== Given data ==
○ ○ ○ ○
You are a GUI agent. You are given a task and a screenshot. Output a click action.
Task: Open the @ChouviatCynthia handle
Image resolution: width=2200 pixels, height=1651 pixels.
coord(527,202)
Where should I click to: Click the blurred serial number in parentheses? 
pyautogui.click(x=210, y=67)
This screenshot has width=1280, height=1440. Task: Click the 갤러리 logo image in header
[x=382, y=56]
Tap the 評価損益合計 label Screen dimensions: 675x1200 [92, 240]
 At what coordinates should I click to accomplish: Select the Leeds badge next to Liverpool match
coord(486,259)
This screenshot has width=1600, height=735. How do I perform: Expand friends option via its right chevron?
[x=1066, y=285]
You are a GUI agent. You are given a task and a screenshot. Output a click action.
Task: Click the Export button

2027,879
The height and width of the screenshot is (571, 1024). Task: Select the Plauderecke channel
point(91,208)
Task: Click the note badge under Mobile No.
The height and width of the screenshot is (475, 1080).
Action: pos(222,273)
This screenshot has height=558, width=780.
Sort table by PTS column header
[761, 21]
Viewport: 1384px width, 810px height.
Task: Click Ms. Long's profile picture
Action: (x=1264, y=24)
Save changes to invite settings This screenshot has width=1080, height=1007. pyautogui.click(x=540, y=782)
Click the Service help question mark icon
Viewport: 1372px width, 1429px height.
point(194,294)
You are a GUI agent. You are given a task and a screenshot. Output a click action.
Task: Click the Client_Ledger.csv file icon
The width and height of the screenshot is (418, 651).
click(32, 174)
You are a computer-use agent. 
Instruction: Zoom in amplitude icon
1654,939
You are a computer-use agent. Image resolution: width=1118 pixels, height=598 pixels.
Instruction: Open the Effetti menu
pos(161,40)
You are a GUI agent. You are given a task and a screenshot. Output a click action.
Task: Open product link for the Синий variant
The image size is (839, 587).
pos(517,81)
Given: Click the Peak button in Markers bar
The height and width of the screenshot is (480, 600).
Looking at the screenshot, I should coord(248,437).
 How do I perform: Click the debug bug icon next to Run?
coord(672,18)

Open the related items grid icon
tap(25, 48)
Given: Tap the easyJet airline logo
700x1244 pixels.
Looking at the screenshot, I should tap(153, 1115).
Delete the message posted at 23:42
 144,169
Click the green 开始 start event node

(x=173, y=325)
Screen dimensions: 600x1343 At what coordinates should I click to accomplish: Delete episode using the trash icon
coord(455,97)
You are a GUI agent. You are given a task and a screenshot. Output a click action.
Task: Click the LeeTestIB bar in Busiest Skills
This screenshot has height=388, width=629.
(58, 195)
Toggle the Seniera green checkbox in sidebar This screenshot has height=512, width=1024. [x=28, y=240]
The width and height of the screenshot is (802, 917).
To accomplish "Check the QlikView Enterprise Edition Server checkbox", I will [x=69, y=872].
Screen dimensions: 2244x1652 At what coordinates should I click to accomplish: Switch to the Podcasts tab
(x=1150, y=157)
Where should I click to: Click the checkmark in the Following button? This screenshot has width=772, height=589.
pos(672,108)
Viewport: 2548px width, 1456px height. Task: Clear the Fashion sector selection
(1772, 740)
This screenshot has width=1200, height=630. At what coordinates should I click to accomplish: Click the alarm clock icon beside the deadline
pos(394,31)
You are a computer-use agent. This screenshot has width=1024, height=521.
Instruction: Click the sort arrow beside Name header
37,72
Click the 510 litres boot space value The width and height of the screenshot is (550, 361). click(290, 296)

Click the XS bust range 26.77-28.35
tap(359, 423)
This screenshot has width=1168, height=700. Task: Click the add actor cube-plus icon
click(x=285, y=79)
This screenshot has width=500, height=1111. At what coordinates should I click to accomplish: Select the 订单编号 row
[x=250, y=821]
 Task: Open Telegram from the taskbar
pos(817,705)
○ ○ ○ ○
== Exercise directions ==
Pick out every line in the records that contains the word "icon" and copy each of those lines.

== Written solution ==
Click the Service help question mark icon
Task: Click the Client_Ledger.csv file icon
Instruction: Zoom in amplitude icon
 How do I perform: Click the debug bug icon next to Run?
Open the related items grid icon
Screen dimensions: 600x1343 At what coordinates should I click to accomplish: Delete episode using the trash icon
This screenshot has width=1200, height=630. At what coordinates should I click to accomplish: Click the alarm clock icon beside the deadline
This screenshot has width=1168, height=700. Task: Click the add actor cube-plus icon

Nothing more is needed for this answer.